● 本文抜粋:
*****

生理学:超音波が、マウスとラットで冬眠に似た状態を誘発する
Nature Metabolism
2023年5月26日
超音波パルスを頭部に照射すると、マウスやラットでも可逆的に冬眠に似た状態を引き起こせることを報告する論文が、Nature Metabolismに掲載される。この非侵襲的な方法は、体温と代謝速度の低下につながる脳の神経細胞を一時的に活性化するもので、将来的には、医学や長距離の宇宙飛行にまで応用できる可能性がある。
休眠とは冬眠に似た生理的状態であり、この状態にある哺乳類は代謝を抑制し、体温を下げ、さまざまな過程の進行を遅らせてエネルギーを節約する。この状態を制御するのは、中枢神経系だと考えられている。超音波は非侵襲的に頭蓋骨を透過して脳へ照射でき、ニューロンに照射するとこれを活性化することが、動物で明らかになっている。

*****

● 課題: 上の本文抜粋の「生理学:超音波が、マウスとラットで冬眠に似た状態を誘発する」から「まで応用できる可能性がある。」までを、一字一句変えずに書き写してください。

*****

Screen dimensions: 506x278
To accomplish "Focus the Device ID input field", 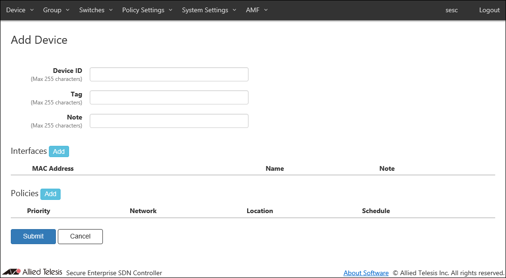I will (169, 74).
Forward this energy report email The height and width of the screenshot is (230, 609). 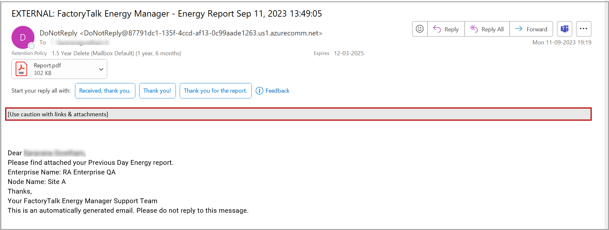coord(531,29)
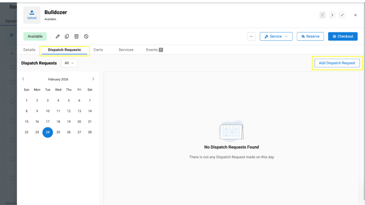Click the Upload image icon
The width and height of the screenshot is (365, 205).
pos(32,15)
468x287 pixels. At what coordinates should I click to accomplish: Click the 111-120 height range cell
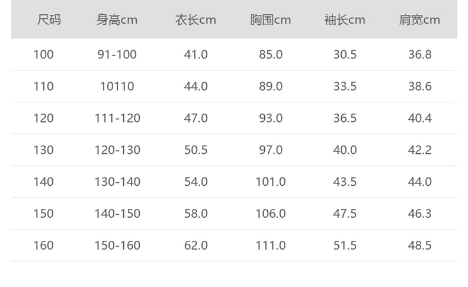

*****

● 回答:
生理学:超音波が、マウスとラットで冬眠に似た状態を誘発する
Nature Metabolism
2023年5月26日
超音波パルスを頭部に照射すると、マウスやラットでも可逆的に冬眠に似た状態を引き起こせることを報告する論文が、Nature Metabolismに掲載される。この非侵襲的な方法は、体温と代謝速度の低下につながる脳の神経細胞を一時的に活性化するもので、将来的には、医学や長距離の宇宙飛行にまで応用できる可能性がある。